Copy the data below word for word, from its first line up to and including the line that contains "[x=249, y=605]", and stop there.

Record list:
>> BEGIN

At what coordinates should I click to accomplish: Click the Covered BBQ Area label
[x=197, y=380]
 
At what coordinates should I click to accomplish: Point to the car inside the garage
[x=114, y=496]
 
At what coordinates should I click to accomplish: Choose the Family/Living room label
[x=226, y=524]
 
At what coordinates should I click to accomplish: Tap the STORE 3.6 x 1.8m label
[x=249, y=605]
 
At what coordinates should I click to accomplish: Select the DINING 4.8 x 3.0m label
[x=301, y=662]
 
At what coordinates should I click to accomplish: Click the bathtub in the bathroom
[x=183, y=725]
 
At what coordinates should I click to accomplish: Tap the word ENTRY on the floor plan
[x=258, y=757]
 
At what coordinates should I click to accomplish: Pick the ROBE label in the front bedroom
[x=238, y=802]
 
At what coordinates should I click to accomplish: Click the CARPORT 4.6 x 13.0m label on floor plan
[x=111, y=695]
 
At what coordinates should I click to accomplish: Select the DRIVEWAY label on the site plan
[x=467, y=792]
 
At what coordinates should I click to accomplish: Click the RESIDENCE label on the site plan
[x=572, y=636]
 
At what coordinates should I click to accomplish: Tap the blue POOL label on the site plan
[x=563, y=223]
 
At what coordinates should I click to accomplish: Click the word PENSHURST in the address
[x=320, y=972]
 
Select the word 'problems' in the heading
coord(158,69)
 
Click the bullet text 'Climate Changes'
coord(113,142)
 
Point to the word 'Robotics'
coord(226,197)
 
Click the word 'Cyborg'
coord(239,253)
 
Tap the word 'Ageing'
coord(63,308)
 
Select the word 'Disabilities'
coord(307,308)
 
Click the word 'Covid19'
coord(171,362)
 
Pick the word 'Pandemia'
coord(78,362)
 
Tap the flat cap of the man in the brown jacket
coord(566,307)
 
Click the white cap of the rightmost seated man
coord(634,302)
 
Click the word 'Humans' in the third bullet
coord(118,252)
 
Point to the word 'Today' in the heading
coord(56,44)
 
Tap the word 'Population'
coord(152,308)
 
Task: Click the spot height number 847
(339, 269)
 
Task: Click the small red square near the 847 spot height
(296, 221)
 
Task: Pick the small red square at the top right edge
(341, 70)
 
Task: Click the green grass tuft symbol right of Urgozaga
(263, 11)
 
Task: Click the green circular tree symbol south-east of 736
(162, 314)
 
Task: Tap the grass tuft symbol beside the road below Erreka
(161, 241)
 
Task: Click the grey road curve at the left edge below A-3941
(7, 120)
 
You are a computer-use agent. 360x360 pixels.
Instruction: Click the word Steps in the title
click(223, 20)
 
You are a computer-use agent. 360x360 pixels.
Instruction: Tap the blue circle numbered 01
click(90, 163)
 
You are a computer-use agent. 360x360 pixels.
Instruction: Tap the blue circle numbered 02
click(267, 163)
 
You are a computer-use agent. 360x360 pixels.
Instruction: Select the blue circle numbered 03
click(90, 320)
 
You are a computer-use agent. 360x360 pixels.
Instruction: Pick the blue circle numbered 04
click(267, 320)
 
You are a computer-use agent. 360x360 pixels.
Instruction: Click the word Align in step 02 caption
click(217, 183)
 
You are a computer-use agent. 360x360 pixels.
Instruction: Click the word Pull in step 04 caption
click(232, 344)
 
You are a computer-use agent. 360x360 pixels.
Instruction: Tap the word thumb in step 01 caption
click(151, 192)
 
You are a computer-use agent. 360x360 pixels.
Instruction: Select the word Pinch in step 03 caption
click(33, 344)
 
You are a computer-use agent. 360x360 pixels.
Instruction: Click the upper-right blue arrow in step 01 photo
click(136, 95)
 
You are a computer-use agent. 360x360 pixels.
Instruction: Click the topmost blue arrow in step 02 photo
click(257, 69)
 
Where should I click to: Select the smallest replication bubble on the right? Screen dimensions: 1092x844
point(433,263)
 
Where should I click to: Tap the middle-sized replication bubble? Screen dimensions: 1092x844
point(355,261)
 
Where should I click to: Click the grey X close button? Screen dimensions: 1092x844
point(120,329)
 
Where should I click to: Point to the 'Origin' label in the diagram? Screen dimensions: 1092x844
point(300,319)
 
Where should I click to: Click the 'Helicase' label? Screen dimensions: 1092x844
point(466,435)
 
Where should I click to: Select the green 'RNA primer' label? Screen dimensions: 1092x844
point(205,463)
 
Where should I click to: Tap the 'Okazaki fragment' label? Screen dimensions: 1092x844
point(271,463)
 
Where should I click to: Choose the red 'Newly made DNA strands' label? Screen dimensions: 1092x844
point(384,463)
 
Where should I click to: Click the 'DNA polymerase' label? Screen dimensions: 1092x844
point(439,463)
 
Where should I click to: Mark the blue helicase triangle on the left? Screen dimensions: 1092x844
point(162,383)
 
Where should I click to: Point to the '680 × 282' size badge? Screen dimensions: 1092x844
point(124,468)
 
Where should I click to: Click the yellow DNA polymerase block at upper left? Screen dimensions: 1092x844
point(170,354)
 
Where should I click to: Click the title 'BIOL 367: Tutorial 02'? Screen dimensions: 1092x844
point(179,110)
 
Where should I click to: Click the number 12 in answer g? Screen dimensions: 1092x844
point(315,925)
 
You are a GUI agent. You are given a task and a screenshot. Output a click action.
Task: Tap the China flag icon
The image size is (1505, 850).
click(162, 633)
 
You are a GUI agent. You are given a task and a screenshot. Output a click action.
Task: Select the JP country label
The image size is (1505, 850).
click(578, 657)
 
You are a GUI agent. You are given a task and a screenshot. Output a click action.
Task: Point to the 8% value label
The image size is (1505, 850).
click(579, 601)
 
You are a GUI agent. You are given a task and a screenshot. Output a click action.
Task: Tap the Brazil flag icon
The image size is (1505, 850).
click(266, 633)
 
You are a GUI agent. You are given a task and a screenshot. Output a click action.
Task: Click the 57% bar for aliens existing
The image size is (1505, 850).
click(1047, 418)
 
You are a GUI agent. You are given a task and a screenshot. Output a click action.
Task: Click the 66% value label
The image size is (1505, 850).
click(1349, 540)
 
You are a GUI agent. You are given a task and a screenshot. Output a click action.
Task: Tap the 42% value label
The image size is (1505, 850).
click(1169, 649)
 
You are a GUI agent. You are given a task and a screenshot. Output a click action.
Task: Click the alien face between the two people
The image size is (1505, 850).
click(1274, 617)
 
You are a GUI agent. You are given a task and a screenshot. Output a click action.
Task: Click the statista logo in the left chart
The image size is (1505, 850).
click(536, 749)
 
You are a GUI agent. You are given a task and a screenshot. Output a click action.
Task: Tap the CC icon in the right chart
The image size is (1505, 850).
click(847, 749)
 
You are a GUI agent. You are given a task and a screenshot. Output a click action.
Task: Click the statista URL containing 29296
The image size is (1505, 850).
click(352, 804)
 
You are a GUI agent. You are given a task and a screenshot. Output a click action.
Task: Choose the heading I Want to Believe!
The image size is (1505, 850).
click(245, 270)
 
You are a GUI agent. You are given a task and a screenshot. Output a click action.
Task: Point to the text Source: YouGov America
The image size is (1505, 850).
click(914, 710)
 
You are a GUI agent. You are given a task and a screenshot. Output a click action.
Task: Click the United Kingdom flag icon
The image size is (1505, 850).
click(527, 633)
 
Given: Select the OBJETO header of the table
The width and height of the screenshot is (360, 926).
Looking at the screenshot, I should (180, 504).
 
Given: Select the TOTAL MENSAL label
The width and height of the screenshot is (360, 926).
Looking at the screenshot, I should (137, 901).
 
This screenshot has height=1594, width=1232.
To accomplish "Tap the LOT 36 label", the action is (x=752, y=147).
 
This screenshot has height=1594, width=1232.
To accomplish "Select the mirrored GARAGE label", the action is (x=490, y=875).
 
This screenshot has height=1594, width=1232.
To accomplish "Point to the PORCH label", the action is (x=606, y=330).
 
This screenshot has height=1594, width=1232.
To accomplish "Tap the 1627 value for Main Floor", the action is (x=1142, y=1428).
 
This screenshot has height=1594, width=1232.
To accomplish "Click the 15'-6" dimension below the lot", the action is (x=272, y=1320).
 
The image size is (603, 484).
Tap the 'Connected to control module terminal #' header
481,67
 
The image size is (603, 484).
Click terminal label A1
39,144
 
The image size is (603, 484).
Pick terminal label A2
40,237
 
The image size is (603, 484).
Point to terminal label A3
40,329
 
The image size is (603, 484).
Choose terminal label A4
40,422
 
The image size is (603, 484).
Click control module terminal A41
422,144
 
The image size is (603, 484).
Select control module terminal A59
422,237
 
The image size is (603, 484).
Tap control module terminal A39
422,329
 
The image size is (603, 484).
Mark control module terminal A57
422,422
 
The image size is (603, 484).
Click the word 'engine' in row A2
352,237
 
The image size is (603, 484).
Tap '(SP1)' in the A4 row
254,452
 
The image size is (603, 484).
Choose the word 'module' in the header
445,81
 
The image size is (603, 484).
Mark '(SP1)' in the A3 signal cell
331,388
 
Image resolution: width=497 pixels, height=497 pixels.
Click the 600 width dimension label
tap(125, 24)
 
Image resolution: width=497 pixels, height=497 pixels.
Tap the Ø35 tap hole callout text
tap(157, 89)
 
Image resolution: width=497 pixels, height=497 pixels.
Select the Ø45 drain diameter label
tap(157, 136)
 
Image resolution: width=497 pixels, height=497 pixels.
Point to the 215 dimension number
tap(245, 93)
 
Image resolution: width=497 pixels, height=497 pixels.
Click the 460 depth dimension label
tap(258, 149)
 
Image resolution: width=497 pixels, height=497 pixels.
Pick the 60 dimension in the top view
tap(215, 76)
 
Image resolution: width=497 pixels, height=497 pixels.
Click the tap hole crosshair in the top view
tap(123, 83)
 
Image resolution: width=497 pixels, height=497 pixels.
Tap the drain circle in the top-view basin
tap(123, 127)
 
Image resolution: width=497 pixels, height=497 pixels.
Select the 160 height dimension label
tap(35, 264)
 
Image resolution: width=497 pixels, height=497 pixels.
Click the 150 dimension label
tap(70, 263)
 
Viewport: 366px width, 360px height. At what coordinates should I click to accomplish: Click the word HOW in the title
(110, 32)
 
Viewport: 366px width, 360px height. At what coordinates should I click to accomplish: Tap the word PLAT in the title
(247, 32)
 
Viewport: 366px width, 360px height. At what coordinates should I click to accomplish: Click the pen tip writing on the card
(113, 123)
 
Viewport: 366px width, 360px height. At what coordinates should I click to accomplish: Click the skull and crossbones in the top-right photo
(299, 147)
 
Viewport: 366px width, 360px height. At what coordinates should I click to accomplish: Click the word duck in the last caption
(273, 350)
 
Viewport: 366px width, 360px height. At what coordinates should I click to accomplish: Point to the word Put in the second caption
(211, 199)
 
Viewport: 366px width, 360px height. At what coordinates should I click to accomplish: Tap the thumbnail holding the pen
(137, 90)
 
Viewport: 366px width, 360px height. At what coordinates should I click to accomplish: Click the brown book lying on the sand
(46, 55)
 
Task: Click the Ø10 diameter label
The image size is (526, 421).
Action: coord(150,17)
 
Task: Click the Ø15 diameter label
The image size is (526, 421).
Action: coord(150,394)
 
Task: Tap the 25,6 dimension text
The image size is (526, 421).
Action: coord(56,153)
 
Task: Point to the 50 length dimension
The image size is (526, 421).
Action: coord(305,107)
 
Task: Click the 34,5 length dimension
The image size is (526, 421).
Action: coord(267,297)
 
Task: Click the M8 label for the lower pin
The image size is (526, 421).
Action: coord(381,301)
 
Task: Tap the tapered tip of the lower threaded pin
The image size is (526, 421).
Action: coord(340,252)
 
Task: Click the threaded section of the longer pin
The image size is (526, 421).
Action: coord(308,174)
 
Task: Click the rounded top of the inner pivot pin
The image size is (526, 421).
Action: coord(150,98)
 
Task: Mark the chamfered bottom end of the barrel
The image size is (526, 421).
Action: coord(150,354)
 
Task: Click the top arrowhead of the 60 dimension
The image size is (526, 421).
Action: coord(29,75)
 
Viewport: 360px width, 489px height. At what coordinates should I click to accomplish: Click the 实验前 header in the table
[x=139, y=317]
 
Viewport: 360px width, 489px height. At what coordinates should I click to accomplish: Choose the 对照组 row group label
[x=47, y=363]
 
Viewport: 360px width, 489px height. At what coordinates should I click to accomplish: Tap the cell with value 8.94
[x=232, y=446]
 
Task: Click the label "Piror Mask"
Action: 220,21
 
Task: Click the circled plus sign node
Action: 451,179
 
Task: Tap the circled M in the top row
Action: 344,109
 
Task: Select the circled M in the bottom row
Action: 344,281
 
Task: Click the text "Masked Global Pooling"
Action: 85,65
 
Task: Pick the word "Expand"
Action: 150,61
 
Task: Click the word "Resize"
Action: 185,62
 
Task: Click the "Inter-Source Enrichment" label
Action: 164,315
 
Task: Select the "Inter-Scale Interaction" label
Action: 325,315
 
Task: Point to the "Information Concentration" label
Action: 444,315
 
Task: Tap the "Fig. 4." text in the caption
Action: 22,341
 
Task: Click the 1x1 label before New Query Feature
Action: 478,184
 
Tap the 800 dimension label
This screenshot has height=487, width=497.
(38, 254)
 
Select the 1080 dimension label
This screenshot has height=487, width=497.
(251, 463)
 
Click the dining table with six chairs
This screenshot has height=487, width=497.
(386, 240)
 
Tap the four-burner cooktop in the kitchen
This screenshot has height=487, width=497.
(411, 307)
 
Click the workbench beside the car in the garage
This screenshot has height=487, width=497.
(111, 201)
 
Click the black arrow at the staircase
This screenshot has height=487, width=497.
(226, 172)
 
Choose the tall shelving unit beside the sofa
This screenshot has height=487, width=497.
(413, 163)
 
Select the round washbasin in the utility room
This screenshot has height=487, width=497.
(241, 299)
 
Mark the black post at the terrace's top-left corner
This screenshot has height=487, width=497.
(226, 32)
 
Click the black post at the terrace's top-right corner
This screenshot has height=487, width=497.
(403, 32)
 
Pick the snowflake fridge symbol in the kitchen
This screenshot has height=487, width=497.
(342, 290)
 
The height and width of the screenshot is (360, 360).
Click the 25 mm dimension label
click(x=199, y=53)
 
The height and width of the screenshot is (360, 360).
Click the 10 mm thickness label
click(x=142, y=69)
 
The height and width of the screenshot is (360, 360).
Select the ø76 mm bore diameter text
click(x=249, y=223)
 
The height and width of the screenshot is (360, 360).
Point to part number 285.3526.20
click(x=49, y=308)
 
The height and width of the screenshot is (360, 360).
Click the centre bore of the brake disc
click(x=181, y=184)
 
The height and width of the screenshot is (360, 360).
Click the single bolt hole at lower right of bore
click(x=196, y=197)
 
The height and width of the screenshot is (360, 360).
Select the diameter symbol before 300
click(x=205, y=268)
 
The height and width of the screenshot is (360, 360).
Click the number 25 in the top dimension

>> END

Solution to this task:
At what coordinates should I click to accomplish: Click the Covered BBQ Area label
[x=197, y=380]
 
At what coordinates should I click to accomplish: Point to the car inside the garage
[x=114, y=496]
 
At what coordinates should I click to accomplish: Choose the Family/Living room label
[x=226, y=524]
 
At what coordinates should I click to accomplish: Tap the STORE 3.6 x 1.8m label
[x=249, y=605]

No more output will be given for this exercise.